Amstutz served as a missionary in South East Asia beginning in 1926. For many years, he was pastor of the Wesley Methodist Church in Singapore.

He served as principal of the Jean Hamilton Theological College, which later merged with the Eveland Seminary to become Malaya Methodist Theological College.

In 1942, he was imprisoned by the Japanese, spending three and a half years in a prison camp. His wife Celeste had left the country with their children a few weeks earlier to return to the USA.

After World War II, he worked on the creation of the Trinity Theological College, Singapore and became its first principal, a post he held until he became bishop.

He became the first president of the Inter-Religious Organisation of Singapore and Johor Bahru in March 1949.

From 1956 to 1964, he served as elected Methodist Bishop for Southeast Asia (Singapore, Malaysia, Indonesia, and Burma).
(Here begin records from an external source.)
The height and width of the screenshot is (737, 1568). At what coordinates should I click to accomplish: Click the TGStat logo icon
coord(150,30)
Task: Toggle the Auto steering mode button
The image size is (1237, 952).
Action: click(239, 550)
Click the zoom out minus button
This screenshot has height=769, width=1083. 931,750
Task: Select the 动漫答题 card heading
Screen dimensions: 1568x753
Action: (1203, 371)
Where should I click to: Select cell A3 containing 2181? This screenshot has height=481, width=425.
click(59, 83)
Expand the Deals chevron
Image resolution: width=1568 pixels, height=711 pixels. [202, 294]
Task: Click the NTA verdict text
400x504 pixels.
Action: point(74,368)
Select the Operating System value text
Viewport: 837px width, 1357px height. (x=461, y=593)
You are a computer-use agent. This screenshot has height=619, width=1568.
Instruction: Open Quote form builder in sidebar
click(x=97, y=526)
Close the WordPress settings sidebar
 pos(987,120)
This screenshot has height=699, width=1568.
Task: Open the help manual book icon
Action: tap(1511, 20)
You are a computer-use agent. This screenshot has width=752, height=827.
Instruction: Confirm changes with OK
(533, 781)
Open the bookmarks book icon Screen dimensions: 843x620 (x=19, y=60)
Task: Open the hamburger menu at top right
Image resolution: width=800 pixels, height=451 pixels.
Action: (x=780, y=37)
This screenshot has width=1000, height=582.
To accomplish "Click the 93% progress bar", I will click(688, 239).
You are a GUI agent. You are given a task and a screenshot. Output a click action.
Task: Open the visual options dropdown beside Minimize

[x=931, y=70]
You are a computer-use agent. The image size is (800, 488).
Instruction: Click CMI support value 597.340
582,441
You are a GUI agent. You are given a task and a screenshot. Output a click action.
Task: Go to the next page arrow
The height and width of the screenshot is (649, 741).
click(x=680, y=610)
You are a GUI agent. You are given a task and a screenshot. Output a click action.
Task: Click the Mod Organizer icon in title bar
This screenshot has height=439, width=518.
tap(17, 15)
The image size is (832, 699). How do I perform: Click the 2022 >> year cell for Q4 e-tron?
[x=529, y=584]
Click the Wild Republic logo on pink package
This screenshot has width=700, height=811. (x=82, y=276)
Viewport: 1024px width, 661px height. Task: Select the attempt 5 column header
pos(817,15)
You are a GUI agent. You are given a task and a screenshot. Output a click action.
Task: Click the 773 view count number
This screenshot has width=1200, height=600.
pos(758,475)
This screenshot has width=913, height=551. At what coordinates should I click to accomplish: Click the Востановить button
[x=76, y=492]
Shortly after retirement, he was called to be Methodist Bishop of Pakistan from 1964 to 1968, where he succeeded in creating the Church of Pakistan, an amalgamation of four Protestant churches.

==Death==
Bishop Amstutz died on February 26, 1980, aged 83, in Claremont, California. He was survived by his wife, Celeste; a son, Bruce, who was serving as a U.S. diplomat in Afghanistan; a daughter Beverly; and a brother, Clarence Amstutz.